Aim: to evaluate if counseling with a registered dietitian (RD) was capable of improving eating and bowel habits in a celiac pediatric population.
Methods: Dietetic, lipid profile and stool modifications were analyzed, comparing baseline assessments with those twelve months after receiving heathy eating and nutrition education sessions. At both time points, 3-day food records, a bowel habit record and a lipid panel were conducted. Calculated relative intake of macro- and micro-nutrients were compared with current recommendations by the European Food Safety Authority (EFSA).

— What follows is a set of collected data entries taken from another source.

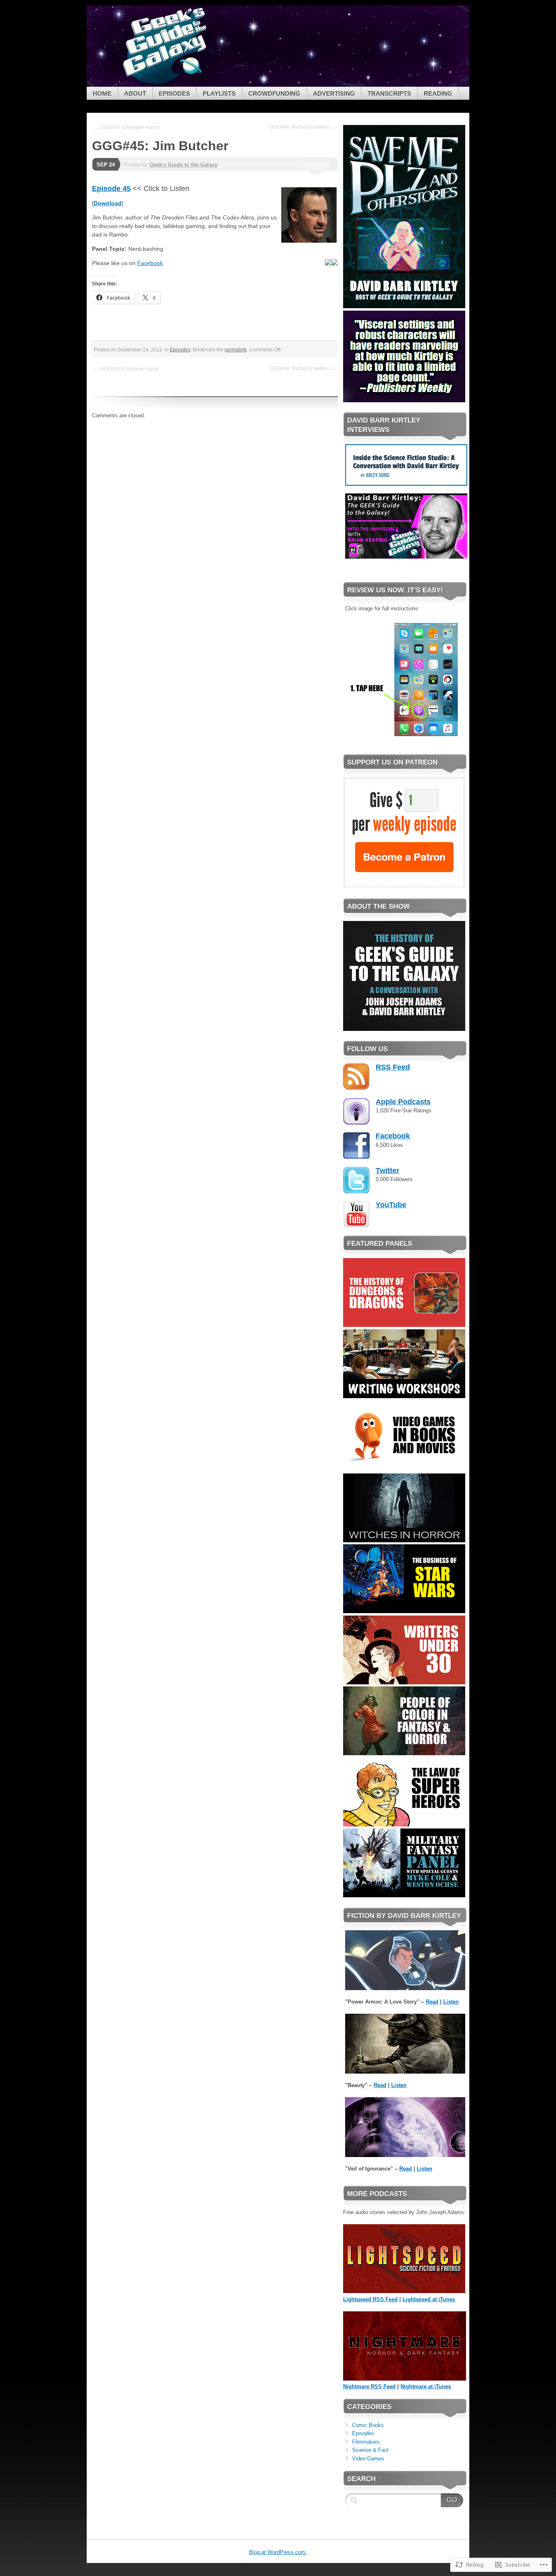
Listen (451, 2002)
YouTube (391, 1205)
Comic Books (368, 2425)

Student's paired t-test, McNemar test, Mandasky test and Pearson correlation tests were used.
Results: Seventy-two subjects (58.3% girls) with a mean (standard deviation (SD)) age of 10.2 (3.4) years were included. Baseline diets were imbalanced in macronutrient composition. Significant improvements were observed in their compliance with dietary reference values (DRVs), where 50% of the subjects met fat requirements after the education and 67% and 49% with those of carbohydrates and fiber, respectively (p < 0.001). Celiac children decreased red meat and ultra-processed foods consumption (p < 0.001) and increased fruits and vegetables intake (p < 0.001), leading to a reduction in saturated fat (p < 0.001) and sugar intake (p < 0.001). Furthermore, 92% of the patients achieved a normal bowel habit, including absence of hard stools in 80% of children constipated at baseline (p < 0.001).
Conclusions: RD-led nutrition education is able to improve eating patterns in children with celiac disease (CD).
Keywords: dietary therapy; dietitian; gluten-free diet; healthy eating; nutritional management.